## TEXTO SELECIONADO
Quando o telefone toca de madrugada...
Telefonemas no meio da madrugada sempre assustam, a menos que a pessoa esteja acostumada a isso.
E assustam ainda mais quando se trata de um daqueles falsos anúncios de sequestro. Por mais que a gente saiba que são falsos, sempre fazem a nossa adrenalina subir a mil!
Conheço uma senhora que, coitada, até já teve que mudar o número do seu telefone, de tanto que já tentaram aplicar esse golpe nela.
E eu a entendo perfeitamente. Porque, mesmo eu não tendo filhos, já tentaram me aplicar esse 171 uma vez e a adrenalina quase espirrou pelas minhas orelhas afora. De raiva e indignação.
Cinco e meia da matina, toca o telefone. Levanto esbaforida e atendo. Uma voz chorosa em falsete diz lá do outro lado:
-- Mãããeee, sou eu, sua fiiilhaaa... eles me sequestrou, mãããeee...
Injuriadíssima, tanto pelo sono interrompido, como pela cara de pau da bandidagem, vou logo dizendo bem brava:
-- Corta essa, eu não tenho filha.

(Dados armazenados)
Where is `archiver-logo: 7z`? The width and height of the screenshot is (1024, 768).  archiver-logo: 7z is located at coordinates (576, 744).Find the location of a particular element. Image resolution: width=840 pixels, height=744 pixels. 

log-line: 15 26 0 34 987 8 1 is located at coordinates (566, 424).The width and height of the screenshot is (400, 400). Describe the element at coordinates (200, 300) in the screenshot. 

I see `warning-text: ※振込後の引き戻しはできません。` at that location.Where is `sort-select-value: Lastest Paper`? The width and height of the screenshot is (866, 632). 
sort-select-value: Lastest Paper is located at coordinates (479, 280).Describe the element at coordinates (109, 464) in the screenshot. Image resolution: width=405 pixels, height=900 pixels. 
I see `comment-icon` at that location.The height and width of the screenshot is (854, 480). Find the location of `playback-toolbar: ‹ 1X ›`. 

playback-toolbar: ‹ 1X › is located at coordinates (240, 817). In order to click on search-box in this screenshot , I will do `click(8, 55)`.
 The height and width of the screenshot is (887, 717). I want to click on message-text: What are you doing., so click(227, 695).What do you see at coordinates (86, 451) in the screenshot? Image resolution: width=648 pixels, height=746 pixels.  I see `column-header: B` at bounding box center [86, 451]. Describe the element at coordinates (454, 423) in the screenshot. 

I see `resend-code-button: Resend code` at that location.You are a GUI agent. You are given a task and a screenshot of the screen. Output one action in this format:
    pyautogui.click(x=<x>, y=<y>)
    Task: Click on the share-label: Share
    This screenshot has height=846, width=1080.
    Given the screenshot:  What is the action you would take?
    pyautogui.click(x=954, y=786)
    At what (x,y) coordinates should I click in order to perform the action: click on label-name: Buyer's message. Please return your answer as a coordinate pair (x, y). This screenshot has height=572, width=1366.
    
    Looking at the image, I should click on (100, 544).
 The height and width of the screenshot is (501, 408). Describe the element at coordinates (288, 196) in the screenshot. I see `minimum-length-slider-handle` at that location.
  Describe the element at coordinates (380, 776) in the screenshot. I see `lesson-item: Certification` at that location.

## QUESTÕES
1. Transcreva literalmente, do texto sobre o telefonema de madrugada, o trecho que vai de "Quando o telefone" até "subir a mil!".
2. No texto sobre o telefonema de madrugada, a que horas o telefone tocou?
O material não guarda relação alguma com o texto.

## RESPOSTAS EM ORDEM
1.
Quando o telefone toca de madrugada...
Telefonemas no meio da madrugada sempre assustam, a menos que a pessoa esteja acostumada a isso.
E assustam ainda mais quando se trata de um daqueles falsos anúncios de sequestro. Por mais que a gente saiba que são falsos, sempre fazem a nossa adrenalina subir a mil!

2. Às cinco e meia da matina.